◆ **Document section**
================

I spend a fair amount of time with foster families.
Foster families are a unique population of caregivers who allow children who have been removed from their homes to stabilize, heal and stay connected to community with the ultimate goal of enabling them to safely and sustainably return to their biological families whenever possible.
Over 2,000 children are in foster care in Colorado. Colorado, like most states, does not have enough certified foster families available to meet the need for foster homes across the state.
I have a special place in my heart for a particular sub-set of foster (and adoptive) families who embrace children whose trauma is so severe that most would simply walk. Instead, these families walk in, at great personal cost and in great service to Colorado.
These foster parents are helping children with Reactive Attachment Disorder, or RAD, a condition that affects about 1.4% of our general population. A plethora of children in the foster care system have significant attachment issues because their early years were filled with trauma, but RAD is particularly challenging.

================

◆ **List of tasks**
1 > Answer these questions from the passage on foster families:
(a) How many children are in foster care in Colorado?
(b) About what share of the general population does Reactive Attachment Disorder affect?
(c) What is the ultimate goal for children placed with foster families?
2 > Pick up the passage on foster families after its last sentence and continue it.

◆ **Supplied information**
================

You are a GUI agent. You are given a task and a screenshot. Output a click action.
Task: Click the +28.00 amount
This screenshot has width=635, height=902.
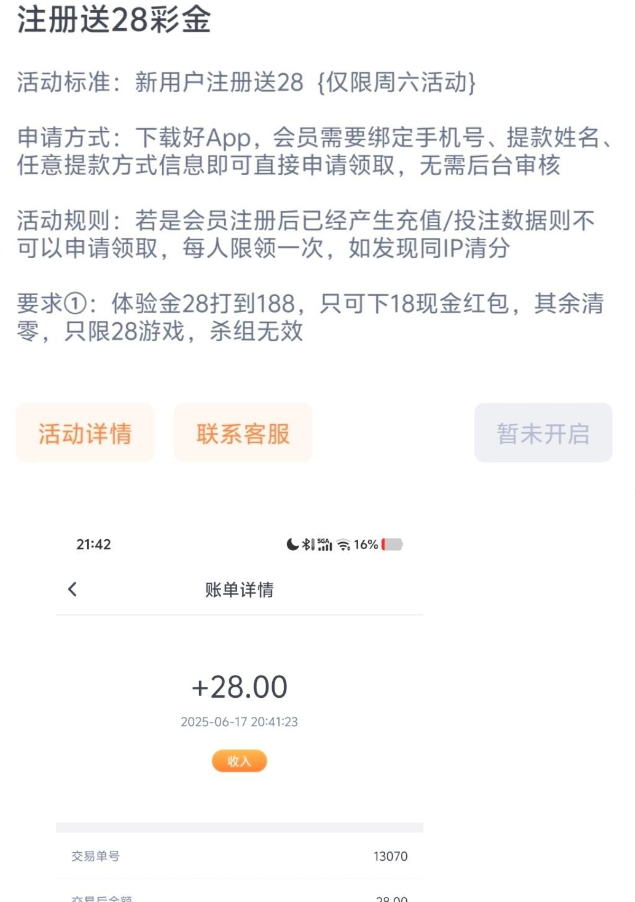(239, 687)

================

◆ **Response list**
1 >
(a) Over 2,000.
(b) About 1.4%.
(c) To enable them to safely and sustainably return to their biological families whenever possible.

2 >
Children diagnosed with RAD generally suffered severe maltreatment and neglect as infants, and were not provided opportunities to form secure, healthy emotional bonds with their caregivers.
The first three years of a child’s life are essential for brain development and building the skills to manage emotions, self-soothe and positively attach to others.
During this crucial time period, infants need caregivers who meet their basic needs on a consistent basis: needs that include love and attention, a comforting touch and cradling when they cry, nutritious food when they’re hungry, eye contact and smiles when they smile or laugh.
Children with a RAD diagnosis did not have these basic needs met. These are children who were left alone for long periods of time, whose diapers were not changed, who were rarely cuddled to allow physical and emotional connection with their parent.
These are children whose caregiver showered them with positive attention in one moment, then unexpectedly yelled, hit or ignored them in the next. Emotional nourishment was as unpredictable as feeding.
Because of this neglect, children with a RAD diagnosis develop their own survival skills, which are often neither healthy nor safe.
They have a harder time empathizing with others because empathy was rarely modeled for them. They may have violent outbursts, and often direct anger and hostile intentions toward caregivers. Children with RAD can also demonstrate a spectrum of more hidden, covert behaviors that again emerge as survival tactics.
These can include extreme lying and self-harming behaviors, making false accusations, manipulation and the ability to superficially adapt to their surroundings with a heightened need for control.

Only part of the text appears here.